Ağustos ayının basından beri agatha okuyorum. Staja giderken 45 dakikalık bi otobüs yolculugum var. Yaz olduğu icin üniversiteye giden pek yok. Haliyle boş oluyor arabalar. Sanki edemiştim gibi rahat rahat okuyorum ben de :) . Şimdiye kadar 3 tanesini bitirdim. Porsuk ağacı cinayeti , cinayetler klübü öbüründe sanırım cinayet çığlığı. En çok cinayetler klübünü beğendim. Kısa kısa hikayelerden oluşuyor. Şimdi kitap elimin altında olmadıgı icin tam olarak kac hikayeyi bilmiyorum ama tahminden 12 hikaye ve hepsi de gercekten iyi. Ben agathanin kitaplarını kim katil diye düşünerek okumuyorum. Nasılsa ters köşeye yapacağımın bilinciyle sadece okuyorum. Sonunda da kadının olay örgüsüne sasirtmacalarina, her şeyi söyleyip aslında hiçbirşeyi söylememesine şapka çıkararak mutlu mesut kapatıyorum kitabı.

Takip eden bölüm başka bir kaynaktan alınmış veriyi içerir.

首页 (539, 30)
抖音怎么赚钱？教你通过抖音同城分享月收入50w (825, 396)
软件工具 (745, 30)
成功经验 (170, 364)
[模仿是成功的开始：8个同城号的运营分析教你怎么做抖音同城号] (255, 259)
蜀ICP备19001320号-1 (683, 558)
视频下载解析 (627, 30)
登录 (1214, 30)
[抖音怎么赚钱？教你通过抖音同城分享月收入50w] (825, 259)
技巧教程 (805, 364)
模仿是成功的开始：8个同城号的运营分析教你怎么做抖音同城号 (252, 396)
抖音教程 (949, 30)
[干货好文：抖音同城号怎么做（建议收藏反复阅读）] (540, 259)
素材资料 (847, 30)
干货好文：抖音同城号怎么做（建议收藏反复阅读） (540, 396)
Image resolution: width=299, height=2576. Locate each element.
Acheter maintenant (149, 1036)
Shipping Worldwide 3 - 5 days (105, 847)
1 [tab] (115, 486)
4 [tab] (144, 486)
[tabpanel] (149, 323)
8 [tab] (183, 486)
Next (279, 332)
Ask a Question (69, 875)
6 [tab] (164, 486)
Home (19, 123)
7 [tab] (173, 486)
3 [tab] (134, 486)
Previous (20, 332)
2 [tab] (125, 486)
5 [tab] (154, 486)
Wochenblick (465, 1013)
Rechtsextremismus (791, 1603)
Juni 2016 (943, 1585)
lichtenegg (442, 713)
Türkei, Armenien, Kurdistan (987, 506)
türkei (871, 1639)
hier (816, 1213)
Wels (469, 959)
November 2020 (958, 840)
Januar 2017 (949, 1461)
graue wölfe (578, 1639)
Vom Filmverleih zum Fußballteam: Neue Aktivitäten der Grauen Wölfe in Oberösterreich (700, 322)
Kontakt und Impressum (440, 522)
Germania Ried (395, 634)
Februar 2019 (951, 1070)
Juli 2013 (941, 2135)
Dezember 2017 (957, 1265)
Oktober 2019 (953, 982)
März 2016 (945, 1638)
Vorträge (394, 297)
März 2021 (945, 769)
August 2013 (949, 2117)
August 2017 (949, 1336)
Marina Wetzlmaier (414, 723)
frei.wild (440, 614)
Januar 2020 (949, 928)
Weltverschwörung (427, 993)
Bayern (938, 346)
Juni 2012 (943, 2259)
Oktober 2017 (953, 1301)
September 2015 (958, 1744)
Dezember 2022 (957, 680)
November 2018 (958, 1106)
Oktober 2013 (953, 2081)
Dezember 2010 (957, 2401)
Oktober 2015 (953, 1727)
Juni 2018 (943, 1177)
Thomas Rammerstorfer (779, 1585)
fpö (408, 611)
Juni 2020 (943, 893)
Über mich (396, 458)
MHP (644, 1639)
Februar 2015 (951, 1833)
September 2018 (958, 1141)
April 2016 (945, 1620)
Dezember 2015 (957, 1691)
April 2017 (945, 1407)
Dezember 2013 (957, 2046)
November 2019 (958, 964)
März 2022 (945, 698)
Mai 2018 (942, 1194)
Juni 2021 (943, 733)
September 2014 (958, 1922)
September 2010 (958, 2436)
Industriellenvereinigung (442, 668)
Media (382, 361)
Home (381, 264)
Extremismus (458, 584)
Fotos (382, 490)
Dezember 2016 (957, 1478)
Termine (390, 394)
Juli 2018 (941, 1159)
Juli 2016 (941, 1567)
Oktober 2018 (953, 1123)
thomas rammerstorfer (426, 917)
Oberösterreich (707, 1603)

Kitapları genellikle 150 -200 sayfa civarında o yüzden bir yerlere giderken yanınıza alabilirsiniz. Ama bu kitaplar bence daha çok lise ogrencilerinin hosuna gider. Bana öyle geliyor. Belki de lise yıllarımda da okuduğum içindir ve şimdi okuduğum kitaplar o zamankinin tadını vermiyor. O zaman daha çok şaşırıyordum daha çok merak ediyordum. Herneyse şimdi basit geliyor belki ama yine de ben beğendim. Yazımda kendimle çelişmiş olabilirim biraz ama son soz olarak söyleyeceğim su ki basit ama güzel kitaplardi bence.
:). :). ;).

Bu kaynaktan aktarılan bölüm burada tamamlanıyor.